Can lenticular factors improve the posttrauma fate of neurons?

The intraocular lens has recently been recognized as a potential source for neuroprotective and neurite-promoting activities. The lens is ontogenetically and functionally a peculiar intraocular tissue with the unique feature of performing incomplete cellular apoptosis throughout the lifetime. The ectodermally derived epithelial cells permanently divide to produce the nuclei- and organelle-free lens fibre cells that allow for the optical transparency. The underlying extremely specific physical, biochemical, metabolic and structural mechanism lead to efficient protection from photo-oxidative stress caused by exposure to short-wavelength light. The fact that fibre cells undergo incomplete apoptosis is also of crucial importance to other cellular systems.

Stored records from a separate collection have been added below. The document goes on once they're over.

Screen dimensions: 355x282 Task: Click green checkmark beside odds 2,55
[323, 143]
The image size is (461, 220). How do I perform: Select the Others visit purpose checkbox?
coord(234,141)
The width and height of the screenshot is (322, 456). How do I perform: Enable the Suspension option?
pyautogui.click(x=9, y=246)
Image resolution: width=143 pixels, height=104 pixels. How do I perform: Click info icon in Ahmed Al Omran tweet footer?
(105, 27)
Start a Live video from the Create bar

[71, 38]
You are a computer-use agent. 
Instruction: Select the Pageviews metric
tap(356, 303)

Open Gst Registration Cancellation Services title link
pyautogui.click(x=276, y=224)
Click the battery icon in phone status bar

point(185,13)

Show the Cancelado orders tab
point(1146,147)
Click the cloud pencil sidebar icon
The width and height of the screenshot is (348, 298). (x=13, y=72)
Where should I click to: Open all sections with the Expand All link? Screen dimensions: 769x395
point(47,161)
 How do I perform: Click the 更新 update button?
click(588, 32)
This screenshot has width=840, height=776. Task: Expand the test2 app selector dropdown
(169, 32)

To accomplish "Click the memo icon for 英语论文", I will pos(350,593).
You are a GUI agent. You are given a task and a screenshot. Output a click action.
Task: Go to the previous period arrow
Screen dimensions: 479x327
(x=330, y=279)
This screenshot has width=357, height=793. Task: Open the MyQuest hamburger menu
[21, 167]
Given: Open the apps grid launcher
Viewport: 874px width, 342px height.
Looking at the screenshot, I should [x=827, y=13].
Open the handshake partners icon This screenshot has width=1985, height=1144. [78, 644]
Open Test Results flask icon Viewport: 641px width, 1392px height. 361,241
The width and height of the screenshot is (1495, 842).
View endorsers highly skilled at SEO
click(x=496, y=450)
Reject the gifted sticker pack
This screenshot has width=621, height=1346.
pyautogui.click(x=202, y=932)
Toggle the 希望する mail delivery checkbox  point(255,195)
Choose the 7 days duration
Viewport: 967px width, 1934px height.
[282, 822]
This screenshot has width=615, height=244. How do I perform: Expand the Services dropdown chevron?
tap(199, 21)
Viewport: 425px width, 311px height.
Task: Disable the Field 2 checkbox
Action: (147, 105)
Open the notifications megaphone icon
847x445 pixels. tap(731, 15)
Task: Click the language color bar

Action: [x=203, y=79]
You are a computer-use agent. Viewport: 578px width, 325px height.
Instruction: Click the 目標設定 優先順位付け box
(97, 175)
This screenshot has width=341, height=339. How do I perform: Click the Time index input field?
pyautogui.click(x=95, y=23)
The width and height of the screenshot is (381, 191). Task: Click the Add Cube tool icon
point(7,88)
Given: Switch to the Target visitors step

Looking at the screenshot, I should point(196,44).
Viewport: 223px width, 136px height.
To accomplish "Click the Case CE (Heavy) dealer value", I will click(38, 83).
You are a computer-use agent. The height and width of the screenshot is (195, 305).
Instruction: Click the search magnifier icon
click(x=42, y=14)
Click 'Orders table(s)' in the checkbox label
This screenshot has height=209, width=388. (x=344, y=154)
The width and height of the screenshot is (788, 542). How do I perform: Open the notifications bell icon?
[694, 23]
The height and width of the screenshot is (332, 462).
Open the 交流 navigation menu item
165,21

In particular, injured nerve cells such as axotomized retinal ganglion cells may profit from the apoptosis-blocking mechanisms operating within the lens fibres. In this review we first discuss some factors involved in the lens differentiation and partial apoptosis as a basic principle of long-term survival. We then present recent experimental evidence that lenticular factors also operate outside the lens, and in particular within the retina to contribute to axonal regeneration, e.g. after a trauma. In turn, factors such as GAP-43 that were thought to be exclusively expressed within nervous tissue have now also been discovered within the lenticular tissue. Experiments of the direct confrontation of lenticular epithelial and fibre cells with regenerating ganglion cell axons in vitro are presented. It is concluded that survival factors supplied by the lens might be used to facilitate survival within neuronal tissue.